Records to use
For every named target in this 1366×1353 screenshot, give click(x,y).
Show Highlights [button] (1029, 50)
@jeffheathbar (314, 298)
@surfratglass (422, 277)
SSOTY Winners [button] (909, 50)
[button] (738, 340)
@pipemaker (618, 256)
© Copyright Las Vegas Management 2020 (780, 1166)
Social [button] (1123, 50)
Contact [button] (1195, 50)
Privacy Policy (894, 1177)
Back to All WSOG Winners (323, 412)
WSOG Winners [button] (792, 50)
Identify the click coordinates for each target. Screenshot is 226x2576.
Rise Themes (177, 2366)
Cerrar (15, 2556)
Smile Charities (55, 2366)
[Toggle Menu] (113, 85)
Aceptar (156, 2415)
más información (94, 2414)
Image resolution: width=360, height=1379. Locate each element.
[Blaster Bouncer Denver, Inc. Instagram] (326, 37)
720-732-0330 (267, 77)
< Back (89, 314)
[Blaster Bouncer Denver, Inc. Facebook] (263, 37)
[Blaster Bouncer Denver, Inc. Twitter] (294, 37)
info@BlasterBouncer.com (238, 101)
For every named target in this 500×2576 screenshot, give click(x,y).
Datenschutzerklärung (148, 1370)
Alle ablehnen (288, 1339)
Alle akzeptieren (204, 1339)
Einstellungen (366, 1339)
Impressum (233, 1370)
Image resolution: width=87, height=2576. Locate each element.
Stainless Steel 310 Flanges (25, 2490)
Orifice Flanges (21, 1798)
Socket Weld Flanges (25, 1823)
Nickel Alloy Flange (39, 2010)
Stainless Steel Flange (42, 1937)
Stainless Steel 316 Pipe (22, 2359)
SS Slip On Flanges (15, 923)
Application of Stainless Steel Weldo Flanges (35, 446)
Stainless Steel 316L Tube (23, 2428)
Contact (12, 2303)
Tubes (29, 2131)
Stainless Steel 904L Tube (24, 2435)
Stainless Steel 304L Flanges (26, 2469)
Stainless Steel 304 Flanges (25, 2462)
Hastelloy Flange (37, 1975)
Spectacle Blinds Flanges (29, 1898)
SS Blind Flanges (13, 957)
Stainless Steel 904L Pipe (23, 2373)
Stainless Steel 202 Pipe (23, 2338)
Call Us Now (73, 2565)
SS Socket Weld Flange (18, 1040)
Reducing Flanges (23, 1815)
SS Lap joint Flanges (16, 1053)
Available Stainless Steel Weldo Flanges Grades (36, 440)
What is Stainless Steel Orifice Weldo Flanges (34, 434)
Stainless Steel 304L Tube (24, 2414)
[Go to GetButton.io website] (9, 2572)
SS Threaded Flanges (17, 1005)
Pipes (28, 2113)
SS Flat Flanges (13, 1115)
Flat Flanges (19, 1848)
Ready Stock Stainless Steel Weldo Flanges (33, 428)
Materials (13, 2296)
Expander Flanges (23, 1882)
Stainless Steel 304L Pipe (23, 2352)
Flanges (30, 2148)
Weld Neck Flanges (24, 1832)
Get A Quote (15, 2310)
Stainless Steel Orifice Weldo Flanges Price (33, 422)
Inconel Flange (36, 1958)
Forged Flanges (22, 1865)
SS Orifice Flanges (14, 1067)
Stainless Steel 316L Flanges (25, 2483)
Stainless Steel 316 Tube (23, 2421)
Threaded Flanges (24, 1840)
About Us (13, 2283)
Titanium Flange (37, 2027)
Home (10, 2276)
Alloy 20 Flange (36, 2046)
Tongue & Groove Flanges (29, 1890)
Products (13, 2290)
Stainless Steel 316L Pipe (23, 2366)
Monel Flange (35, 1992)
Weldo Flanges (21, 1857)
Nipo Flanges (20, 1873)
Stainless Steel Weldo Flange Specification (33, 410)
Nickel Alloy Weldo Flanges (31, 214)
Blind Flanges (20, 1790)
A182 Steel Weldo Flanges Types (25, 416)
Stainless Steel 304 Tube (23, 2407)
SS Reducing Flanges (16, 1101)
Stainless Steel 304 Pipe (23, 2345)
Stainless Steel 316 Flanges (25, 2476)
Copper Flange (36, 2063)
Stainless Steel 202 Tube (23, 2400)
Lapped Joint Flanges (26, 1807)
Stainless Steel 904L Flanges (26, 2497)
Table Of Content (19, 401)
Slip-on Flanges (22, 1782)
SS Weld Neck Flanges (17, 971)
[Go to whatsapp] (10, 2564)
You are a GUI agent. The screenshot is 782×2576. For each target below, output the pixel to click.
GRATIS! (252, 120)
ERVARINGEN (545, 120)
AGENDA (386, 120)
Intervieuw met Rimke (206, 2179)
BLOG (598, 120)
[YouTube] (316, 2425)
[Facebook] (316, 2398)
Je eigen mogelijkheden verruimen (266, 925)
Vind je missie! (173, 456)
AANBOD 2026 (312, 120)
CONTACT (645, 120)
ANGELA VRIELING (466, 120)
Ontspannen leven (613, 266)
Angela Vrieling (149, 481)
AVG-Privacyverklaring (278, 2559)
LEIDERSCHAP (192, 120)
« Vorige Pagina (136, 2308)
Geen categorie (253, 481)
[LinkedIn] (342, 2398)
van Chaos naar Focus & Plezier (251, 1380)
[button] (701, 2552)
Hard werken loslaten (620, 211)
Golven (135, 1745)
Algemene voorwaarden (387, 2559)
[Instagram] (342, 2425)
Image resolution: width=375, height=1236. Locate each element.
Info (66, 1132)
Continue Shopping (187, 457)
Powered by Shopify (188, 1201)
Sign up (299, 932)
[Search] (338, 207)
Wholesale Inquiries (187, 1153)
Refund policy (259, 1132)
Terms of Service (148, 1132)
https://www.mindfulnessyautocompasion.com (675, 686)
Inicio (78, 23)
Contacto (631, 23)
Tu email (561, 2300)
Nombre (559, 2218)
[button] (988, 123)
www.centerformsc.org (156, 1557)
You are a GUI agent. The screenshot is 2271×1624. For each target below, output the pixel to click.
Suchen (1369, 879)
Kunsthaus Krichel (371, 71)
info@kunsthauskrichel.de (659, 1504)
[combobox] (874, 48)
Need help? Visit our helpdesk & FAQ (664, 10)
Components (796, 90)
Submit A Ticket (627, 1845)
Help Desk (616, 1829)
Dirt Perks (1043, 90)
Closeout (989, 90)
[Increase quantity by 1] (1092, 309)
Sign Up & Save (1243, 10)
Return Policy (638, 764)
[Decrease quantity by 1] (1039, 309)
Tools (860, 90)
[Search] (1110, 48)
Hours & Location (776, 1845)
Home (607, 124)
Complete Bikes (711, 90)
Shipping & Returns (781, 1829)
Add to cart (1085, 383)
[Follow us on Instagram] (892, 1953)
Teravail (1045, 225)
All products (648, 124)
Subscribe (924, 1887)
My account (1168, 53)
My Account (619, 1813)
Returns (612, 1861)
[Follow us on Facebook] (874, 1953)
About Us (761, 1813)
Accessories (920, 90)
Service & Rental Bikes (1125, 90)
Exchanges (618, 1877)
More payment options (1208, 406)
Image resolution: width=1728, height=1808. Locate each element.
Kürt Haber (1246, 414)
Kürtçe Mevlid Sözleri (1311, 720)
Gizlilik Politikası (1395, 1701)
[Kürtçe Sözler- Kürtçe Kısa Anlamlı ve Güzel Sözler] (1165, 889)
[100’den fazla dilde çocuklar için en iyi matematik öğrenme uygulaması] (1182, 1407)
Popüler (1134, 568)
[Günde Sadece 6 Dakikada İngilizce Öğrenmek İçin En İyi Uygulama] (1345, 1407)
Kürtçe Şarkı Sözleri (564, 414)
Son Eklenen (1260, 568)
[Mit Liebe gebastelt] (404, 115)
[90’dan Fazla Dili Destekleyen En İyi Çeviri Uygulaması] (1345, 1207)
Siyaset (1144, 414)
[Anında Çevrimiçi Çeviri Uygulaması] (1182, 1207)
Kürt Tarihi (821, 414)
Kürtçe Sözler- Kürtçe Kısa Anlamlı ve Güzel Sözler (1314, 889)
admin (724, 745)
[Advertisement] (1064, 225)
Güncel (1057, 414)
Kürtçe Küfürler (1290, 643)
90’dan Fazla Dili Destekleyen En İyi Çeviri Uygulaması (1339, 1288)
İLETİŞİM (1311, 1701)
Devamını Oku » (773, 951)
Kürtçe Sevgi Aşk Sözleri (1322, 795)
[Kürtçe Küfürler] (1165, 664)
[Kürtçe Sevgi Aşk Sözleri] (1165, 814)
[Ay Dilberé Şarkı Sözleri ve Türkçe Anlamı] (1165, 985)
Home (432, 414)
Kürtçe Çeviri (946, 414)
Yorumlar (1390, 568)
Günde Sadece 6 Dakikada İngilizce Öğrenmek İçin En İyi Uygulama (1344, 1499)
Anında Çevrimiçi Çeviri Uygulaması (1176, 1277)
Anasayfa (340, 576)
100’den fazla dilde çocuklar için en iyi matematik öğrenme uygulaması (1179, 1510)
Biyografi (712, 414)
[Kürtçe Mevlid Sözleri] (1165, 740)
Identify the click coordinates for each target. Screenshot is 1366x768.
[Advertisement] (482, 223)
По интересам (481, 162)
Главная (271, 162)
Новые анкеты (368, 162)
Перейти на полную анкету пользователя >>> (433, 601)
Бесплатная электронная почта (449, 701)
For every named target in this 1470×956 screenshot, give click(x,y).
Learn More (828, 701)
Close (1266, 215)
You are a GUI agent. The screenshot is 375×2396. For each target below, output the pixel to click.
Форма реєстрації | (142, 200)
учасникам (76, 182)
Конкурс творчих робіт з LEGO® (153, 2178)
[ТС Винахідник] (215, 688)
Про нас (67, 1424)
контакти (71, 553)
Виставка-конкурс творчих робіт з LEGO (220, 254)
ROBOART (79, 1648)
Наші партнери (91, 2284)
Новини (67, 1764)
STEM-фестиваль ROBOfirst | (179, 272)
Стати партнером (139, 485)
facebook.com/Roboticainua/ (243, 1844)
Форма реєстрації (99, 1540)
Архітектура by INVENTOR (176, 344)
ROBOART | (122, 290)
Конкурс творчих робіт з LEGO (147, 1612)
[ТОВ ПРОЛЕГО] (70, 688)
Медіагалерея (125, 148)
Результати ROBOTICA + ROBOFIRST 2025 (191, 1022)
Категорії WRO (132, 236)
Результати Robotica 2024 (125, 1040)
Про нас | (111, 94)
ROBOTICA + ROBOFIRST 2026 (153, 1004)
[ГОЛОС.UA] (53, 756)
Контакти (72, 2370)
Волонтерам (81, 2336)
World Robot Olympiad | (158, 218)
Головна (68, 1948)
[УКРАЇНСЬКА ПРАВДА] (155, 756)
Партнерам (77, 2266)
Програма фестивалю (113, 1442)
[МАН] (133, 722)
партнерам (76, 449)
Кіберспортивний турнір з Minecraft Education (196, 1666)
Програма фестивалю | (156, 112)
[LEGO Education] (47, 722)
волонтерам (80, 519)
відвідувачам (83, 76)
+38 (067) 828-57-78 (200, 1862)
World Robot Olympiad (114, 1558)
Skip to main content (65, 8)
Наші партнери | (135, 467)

Your assignment
Please give back exactly the lines of the listing above that run from the one containing "Image resolution: width=375, height=1236." through the one containing "[Follow us on Facebook] (874, 1953)", and only those.

Task response
Image resolution: width=375, height=1236. Locate each element.
Info (66, 1132)
Continue Shopping (187, 457)
Powered by Shopify (188, 1201)
Sign up (299, 932)
[Search] (338, 207)
Wholesale Inquiries (187, 1153)
Refund policy (259, 1132)
Terms of Service (148, 1132)
https://www.mindfulnessyautocompasion.com (675, 686)
Inicio (78, 23)
Contacto (631, 23)
Tu email (561, 2300)
Nombre (559, 2218)
[button] (988, 123)
www.centerformsc.org (156, 1557)
You are a GUI agent. The screenshot is 2271×1624. For each target below, output the pixel to click.
Suchen (1369, 879)
Kunsthaus Krichel (371, 71)
info@kunsthauskrichel.de (659, 1504)
[combobox] (874, 48)
Need help? Visit our helpdesk & FAQ (664, 10)
Components (796, 90)
Submit A Ticket (627, 1845)
Help Desk (616, 1829)
Dirt Perks (1043, 90)
Closeout (989, 90)
[Increase quantity by 1] (1092, 309)
Sign Up & Save (1243, 10)
Return Policy (638, 764)
[Decrease quantity by 1] (1039, 309)
Tools (860, 90)
[Search] (1110, 48)
Hours & Location (776, 1845)
Home (607, 124)
Complete Bikes (711, 90)
Shipping & Returns (781, 1829)
Add to cart (1085, 383)
[Follow us on Instagram] (892, 1953)
Teravail (1045, 225)
All products (648, 124)
Subscribe (924, 1887)
My account (1168, 53)
My Account (619, 1813)
Returns (612, 1861)
[Follow us on Facebook] (874, 1953)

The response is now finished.